The intention was clear. And if this reads now like an implicit threat, it should come as no great surprise that in the last few days it has been acted upon. Nearly six month on, on the eve of the limit for the contestation of SAFER’s decision, the Cuveliers have launched their own legal process. Represented by their Bordeaux solicitors, they are suing SAFER, the former ‘heritiers’ of the property, the new operating company (SAS Beauséjour-Courtin) and, in her own name, Joséphine Duffau-Lagarrosse (the new general management of the estate).

This might all seem rather personal. But, as Mathieu Cuvelier explained again to Terre de Vins.

“We go into this process in a serene and peaceful manner, it is above all SAFER that has offended us. We are not digging the dirt and we are not seeking to pick a quarrel between neighbours. We have nothing at all personal against either the Courtin family nor Joséphine Duffau-Lagarrosse.
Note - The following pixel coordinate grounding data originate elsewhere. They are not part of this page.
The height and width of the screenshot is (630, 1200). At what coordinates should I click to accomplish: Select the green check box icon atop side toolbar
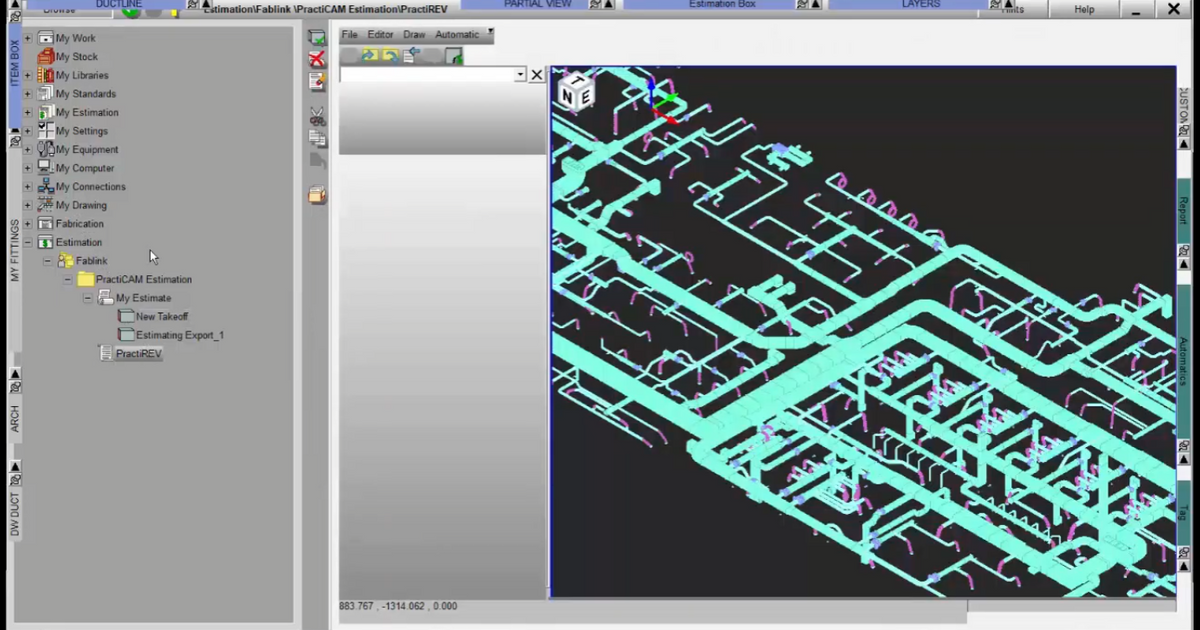tap(316, 37)
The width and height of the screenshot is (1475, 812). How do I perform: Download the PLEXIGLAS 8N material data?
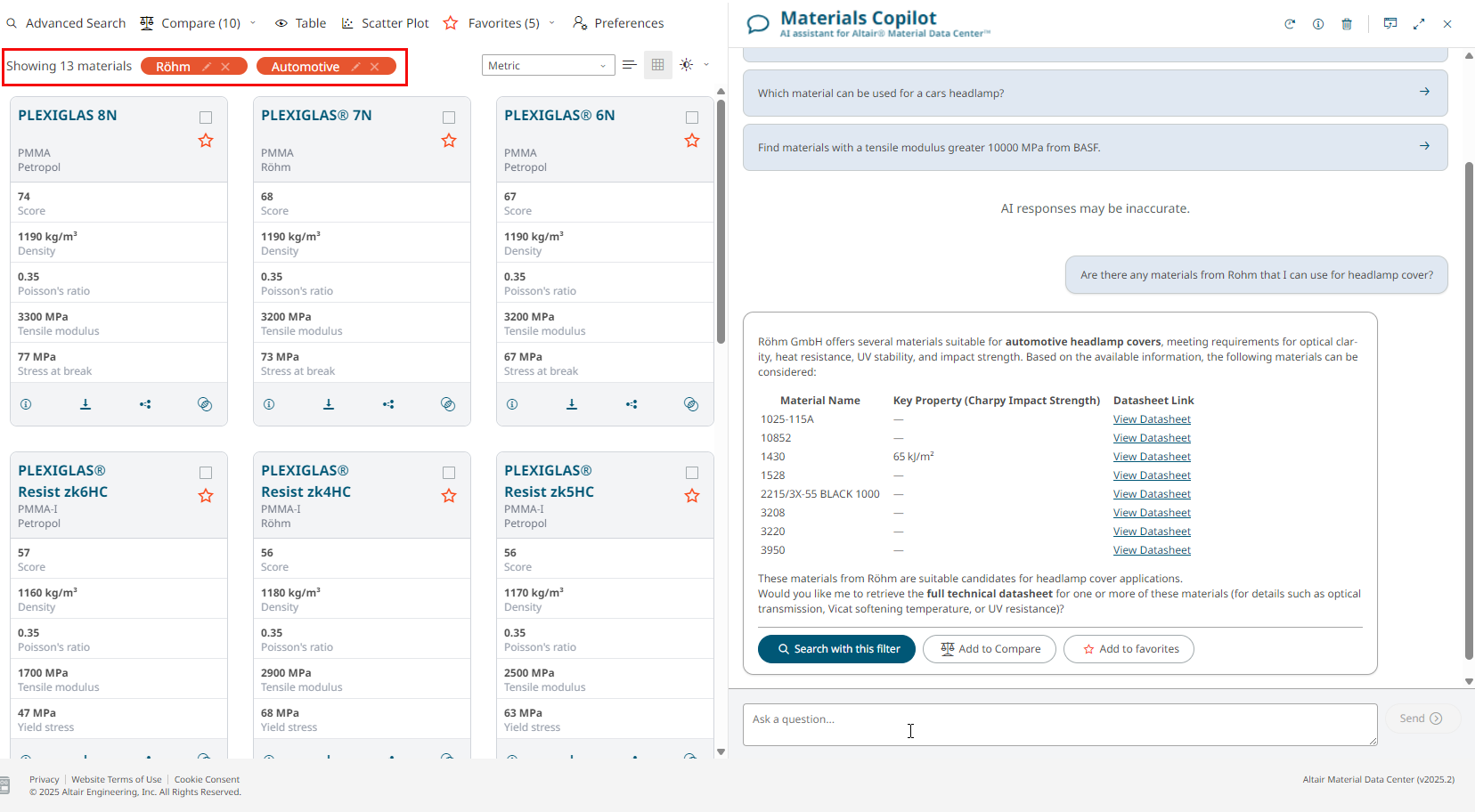point(86,404)
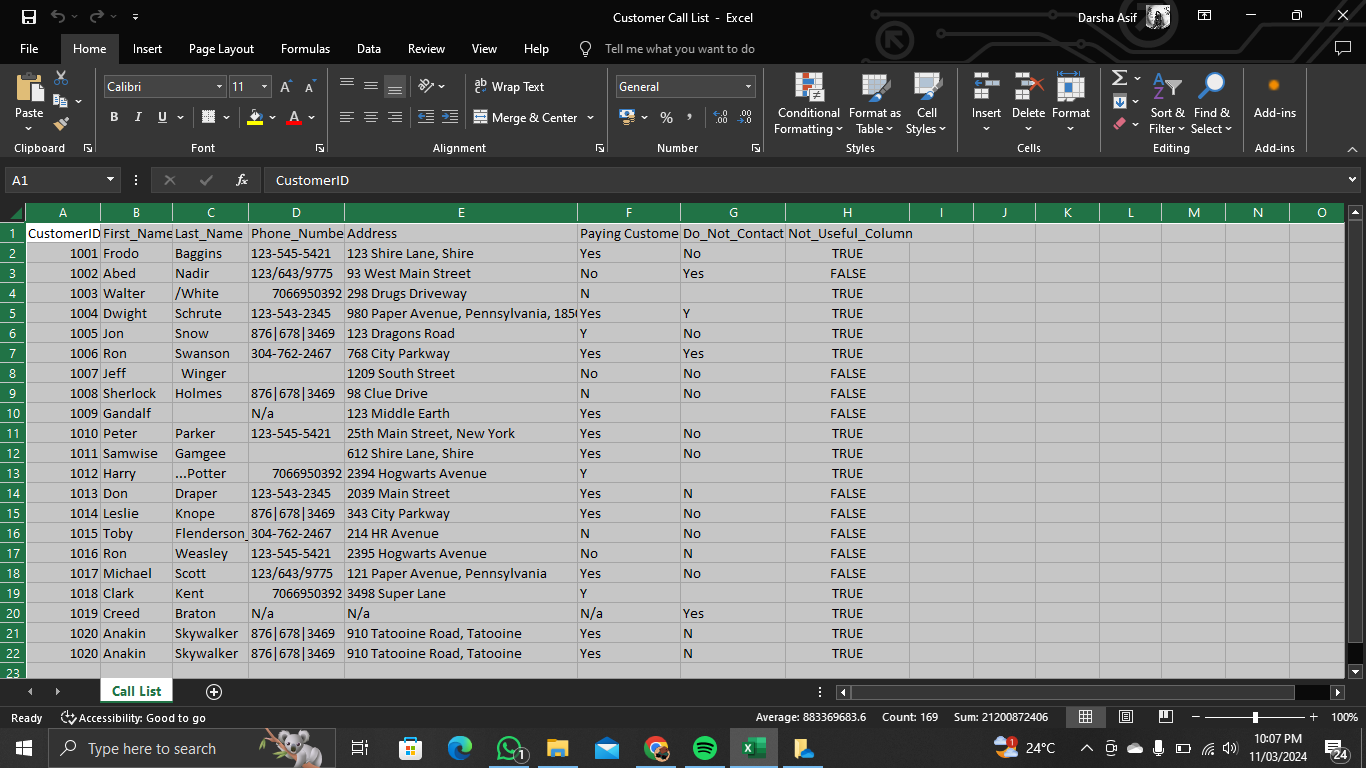Click the Find & Select magnifier
Viewport: 1366px width, 768px height.
1211,103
We will perhaps gain nothing personally.  But we hope to contribute to the improvement in the practices of this archaic institution (SAFER)” (my translation).

We tend to think of St Emilion politics as rather febrile, visceral and personal – and we may well be right to do so. But in this case – and in public, at least – the leading protagonists have all conducted themselves in an impressively diplomatic manner, couching their disagreements in terms of principals rather than personalities.

A first hearing with take place on 6 December in Libourne to determine whether there is a legal case to answer and whether proceedings can commence. All of Bordeaux will be watching and listening – and we will be there to follow the next instalment of this St Emilion soap opera.